Where do cassowaries live ?

Cassowaries are the only genus of large flightless birds of the family of casuarous cassowaries, which live in the tropical forests of New Guinea and the north-east of Australia. The name of the bird is borrowed from the Indonesian language and comes from the Papuan kasu weri, which in translation means “horned head”.

Cassowaries live in the tropical forests of New Guinea and the north-east of Australia. The areas of all three species overlap partially, but cassowaries of different species avoid meetings, preferring to settle at different heights (the range of heights available to the cassowaries is quite large: in New Guinea they met at an altitude of 2 thousand meters above sea level and above). Thus, orange-orange cassowary dwells mainly in low-lying forests, helmet cassowary – at medium altitudes, and murok – in mountain forests (however, in those areas where no other species are found, the mura can descend to sea level altitude).

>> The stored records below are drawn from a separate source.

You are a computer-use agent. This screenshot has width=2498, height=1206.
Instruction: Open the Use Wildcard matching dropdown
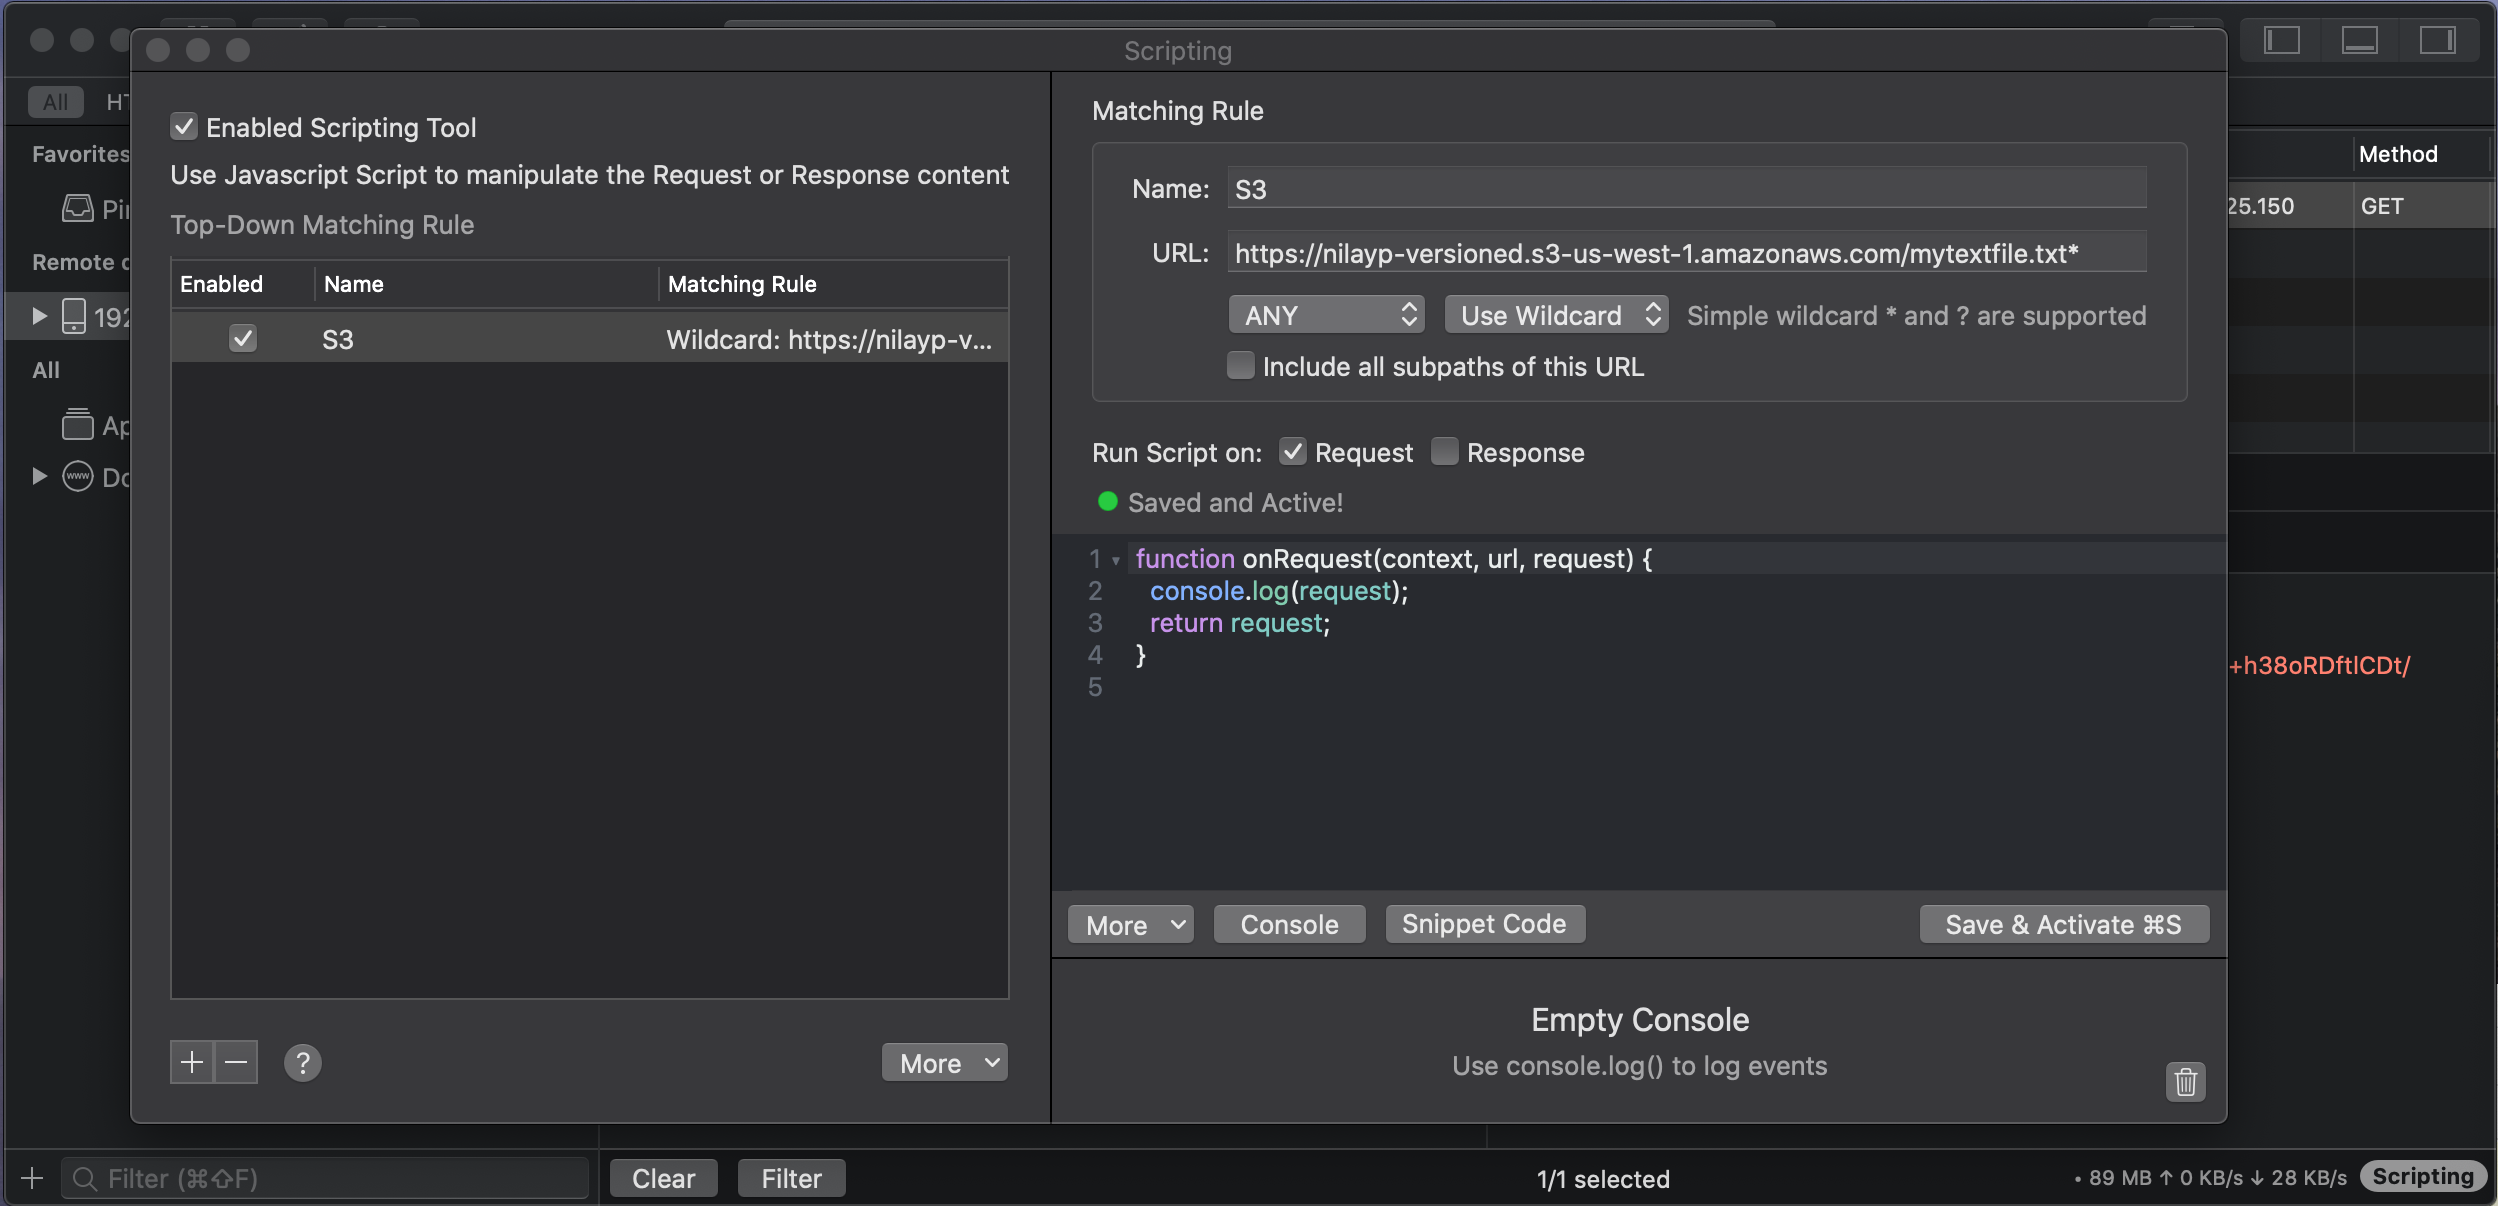[x=1555, y=314]
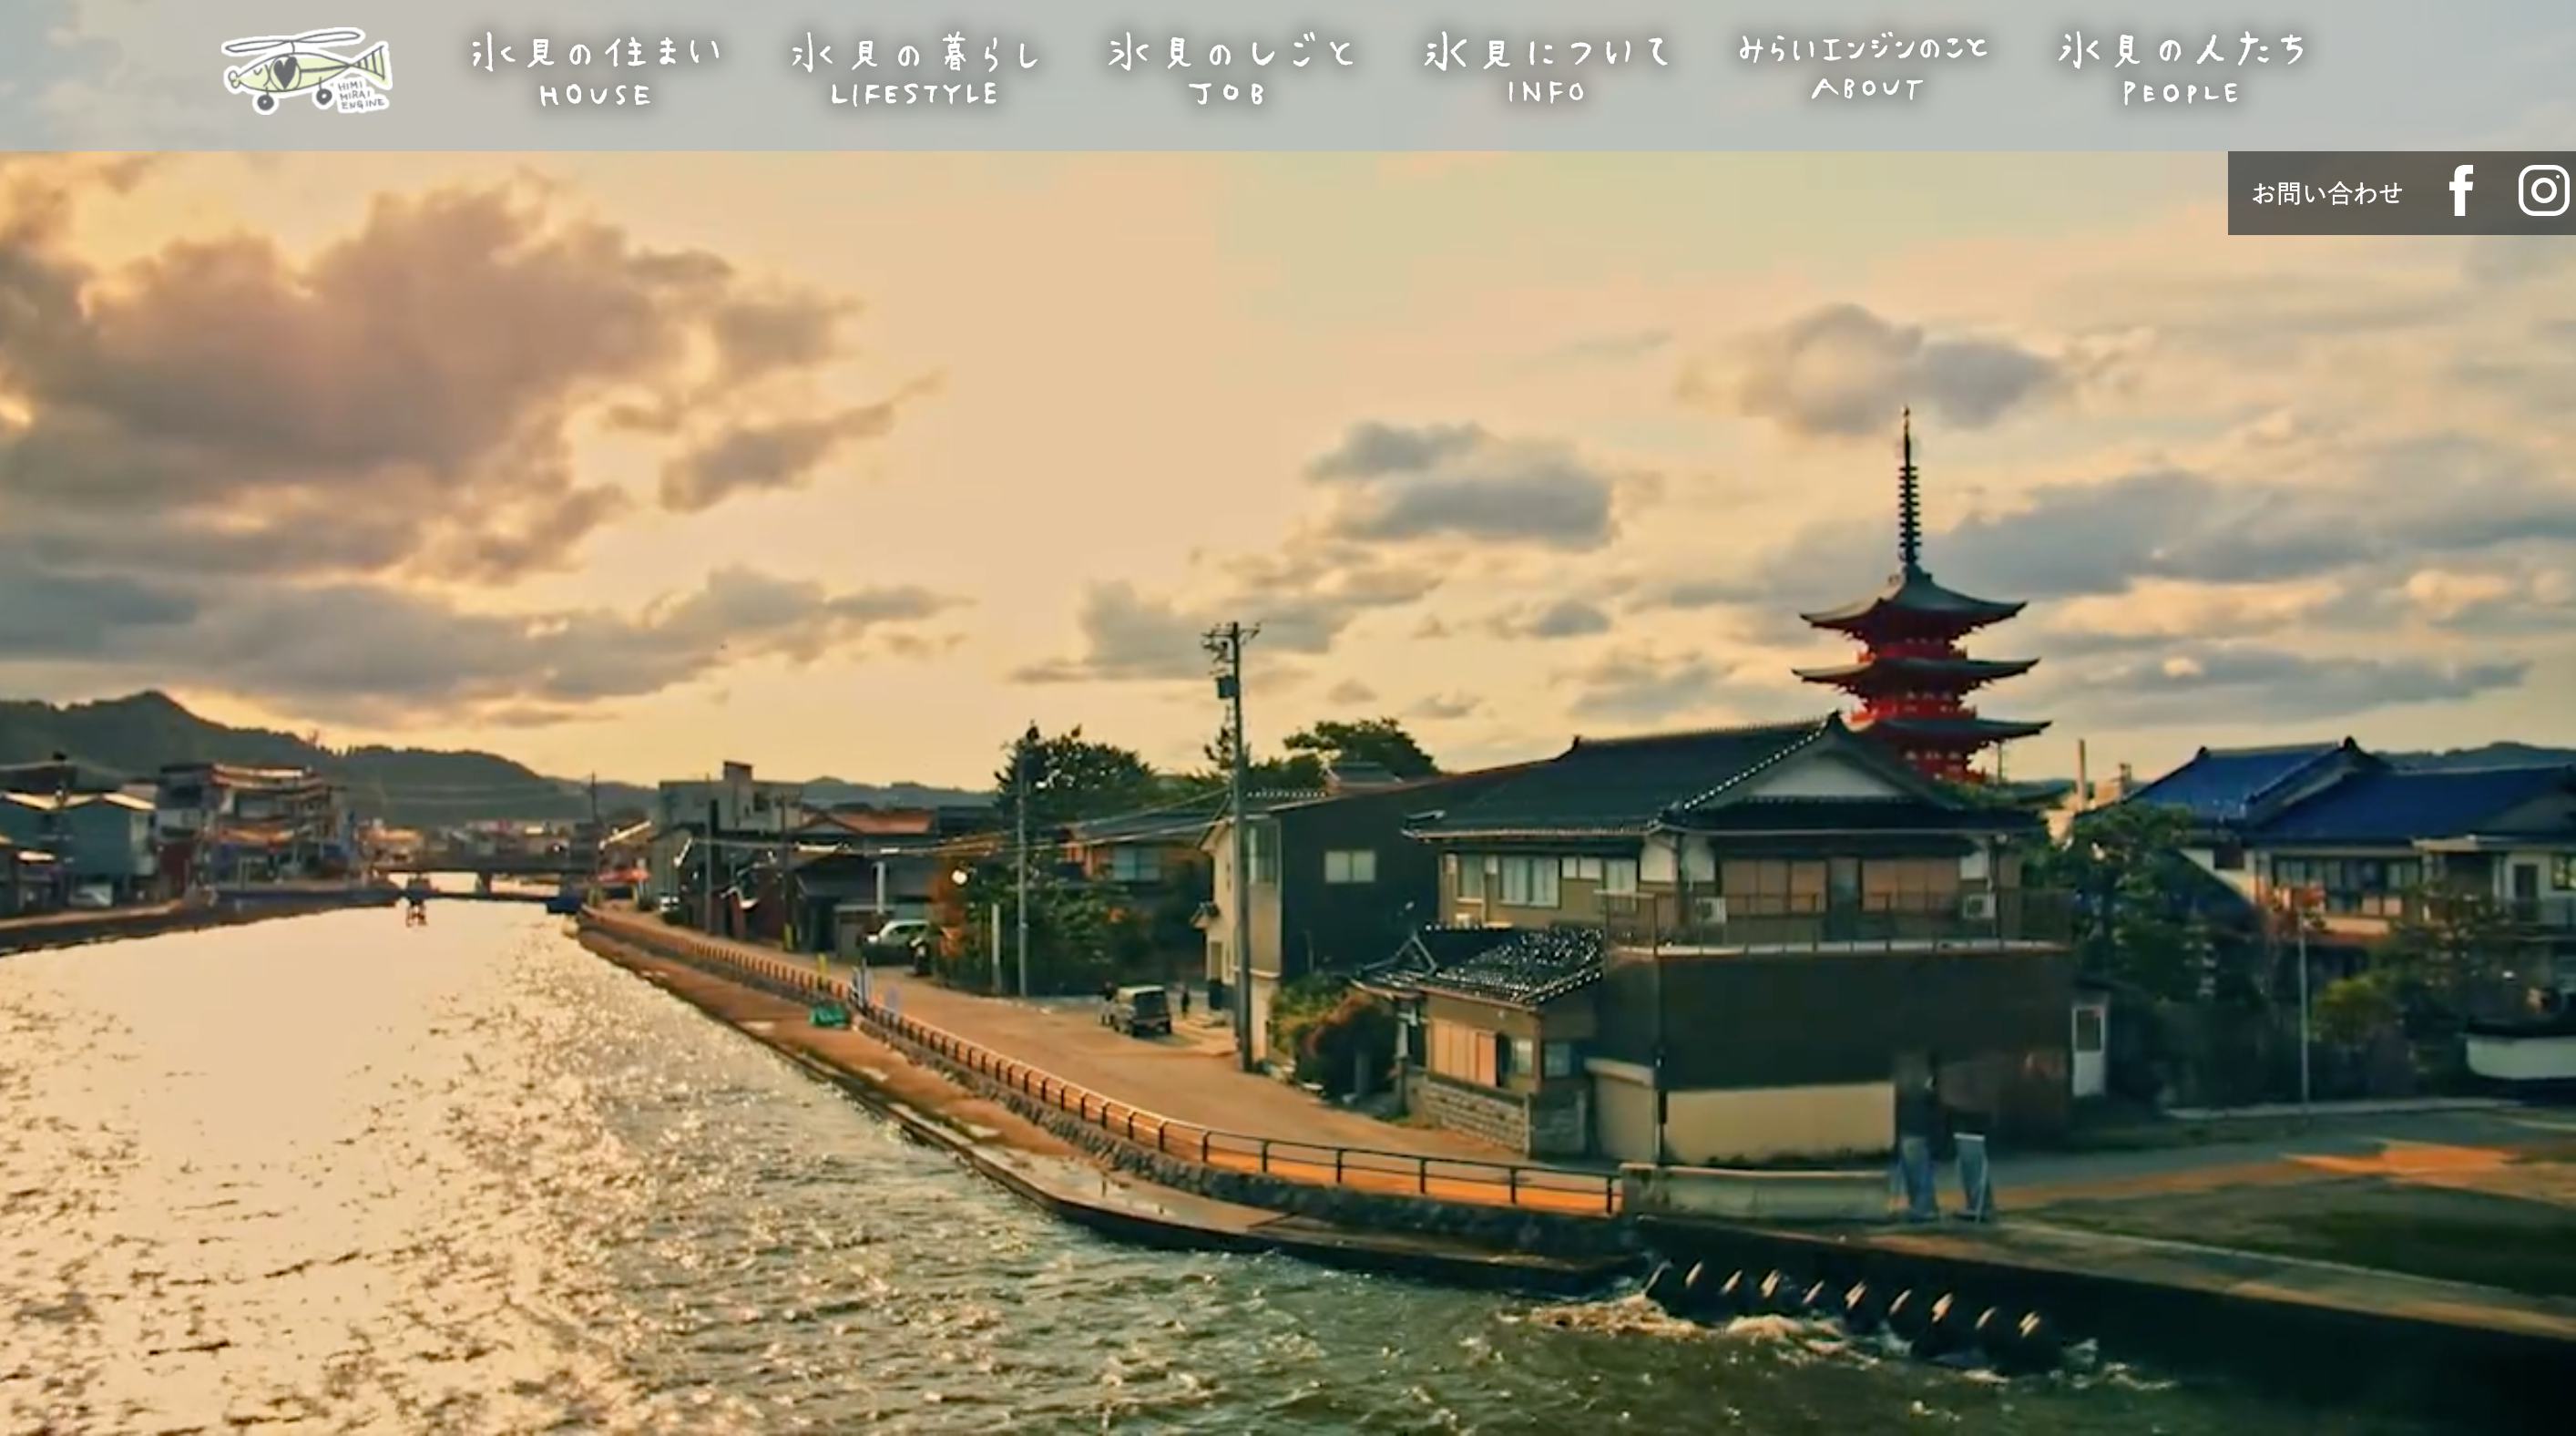The image size is (2576, 1436).
Task: Select the ABOUT navigation label
Action: 1866,89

In Australia, the cassowaries lived presumably already in the Pleistocene. Currently, the helmeted cassowary lives only on the peninsula of Cape York in northern Queensland. However, even here the cassowaries are exclusively forest dwellers; The fact that they are sometimes met in the fields is due to deforestation, which leads to the fact that cassowaries are forced to cross open spaces.

In addition, cassowaries live on some islands near New Guinea: helmet cassowary – on the islands of Seram and Aru, murok – on the islands of Yapen and New Britain, and orange-orange cassowary – on the islands of Yapen and Salavati. However, it is not clear whether the cassowaries lived there initially, or whether the current distribution is the result of the sale of a young bird in New Guinea.